We estimate that, for the 20-year period from 2008 through 2027, the cost of completing improvements and currently planned amenities for our owned timeshare properties will be approximately $1.7 billion.

Business Segments
We are a diversified hospitality company with operations in five business segments:

  • North American Full-Service Lodging, which includes Marriott Hotels & Resorts, Marriott Conference Centers, JW Marriott Hotels & Resorts, Renaissance Hotels & Resorts, and Renaissance ClubSport properties located in the continental United States and Canada;

  • North American Limited-Service Lodging, which includes Courtyard, Fairfield Inn, SpringHill Suites, Residence Inn, TownePlace Suites, and Marriott ExecuStay properties located in the continental United States and Canada;

  • International Lodging, which includes Marriott Hotels & Resorts, JW Marriott Hotels & Resorts, Renaissance Hotels & Resorts, Courtyard, Fairfield Inn, Residence Inn, Ramada International, and Marriott Executive Apartments properties located outside the continental United States and Canada;

  • Luxury Lodging, which includes The Ritz-Carlton and Bulgari Hotels & Resorts properties worldwide; and

  • Timeshare, which includes the development, marketing, operation, and sale of timeshare, fractional ownership, and residential properties worldwide under Marriott Vacation Club, The Ritz-Carlton Club, Grand Residences by Marriott, and Horizons by Marriott Vacation Club.

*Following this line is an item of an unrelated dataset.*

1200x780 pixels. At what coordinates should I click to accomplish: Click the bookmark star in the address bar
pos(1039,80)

In addition to the segments above, in 2007 we exited the synthetic fuel business, which was formerly a separate segment but which we now report under discontinued operations.

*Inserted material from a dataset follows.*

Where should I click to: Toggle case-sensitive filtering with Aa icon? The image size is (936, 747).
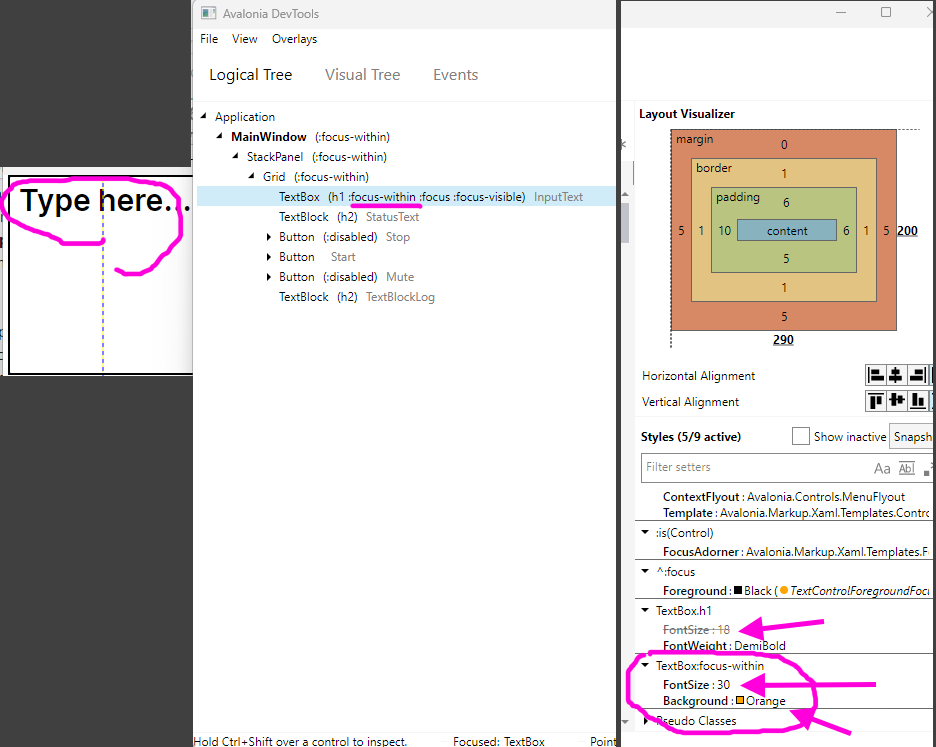click(882, 468)
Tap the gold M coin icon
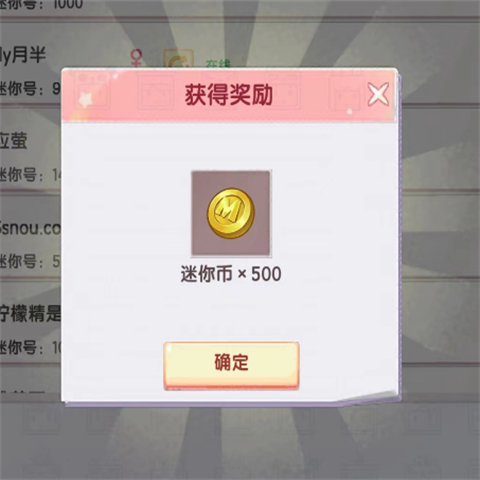480x480 pixels. [231, 213]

In addition to the brands noted above, in 2007 we announced our new brand of family-friendly resorts and spas, "Nickelodeon Resorts by Marriott" and a new brand of lifestyle boutique hotels, "Edition." At year-end 2007, no properties were yet open under either brand.

In 2006, we analyzed our internal reporting process and implemented changes in the fourth quarter that were designed to improve efficiency and, as part of this process, we evaluated the impact on segment reporting. Accordingly, we now report five operating segments, and no longer allocate indirect administrative expenses to our segments. We reflect this revised segment reporting throughout this report for all periods presented, and present historical figures in a manner that is consistent with the revised segment reporting. See also the Form 8-K that we filed on March 19, 2007, furnishing quarterly Revenues and Income from Continuing Operations for each of 2006 and 2005 in the new segment format.

We evaluate the performance of our segments based primarily on the results of the segment without allocating corporate expenses, interest expense, indirect general, administrative, and other expenses, or income taxes. With the exception of the Timeshare segment, we do not allocate interest income to our segments. Because note sales are an integral part of the Timeshare segment, we include note sale gains in our Timeshare segment results. We include interest income associated with Timeshare segment notes in our Timeshare segment results because financing sales are an integral part of that segment's operations. We also allocate other gains or losses as well as equity in earnings or losses from our joint ventures and divisional general, administrative, and other expenses to each of our segments. "Other unallocated corporate" represents that portion of our revenues, general, administrative, and other expenses, equity in earnings or losses, and other gains or losses that are not allocable to our segments.

We aggregate the brands presented within our North American Full-Service, North American Limited-Service, International, Luxury, and Timeshare segments considering their similar economic characteristics, types of customers, distribution channels, the regulatory business environment of the brands and operations within each segment, and our organizational and management reporting structure.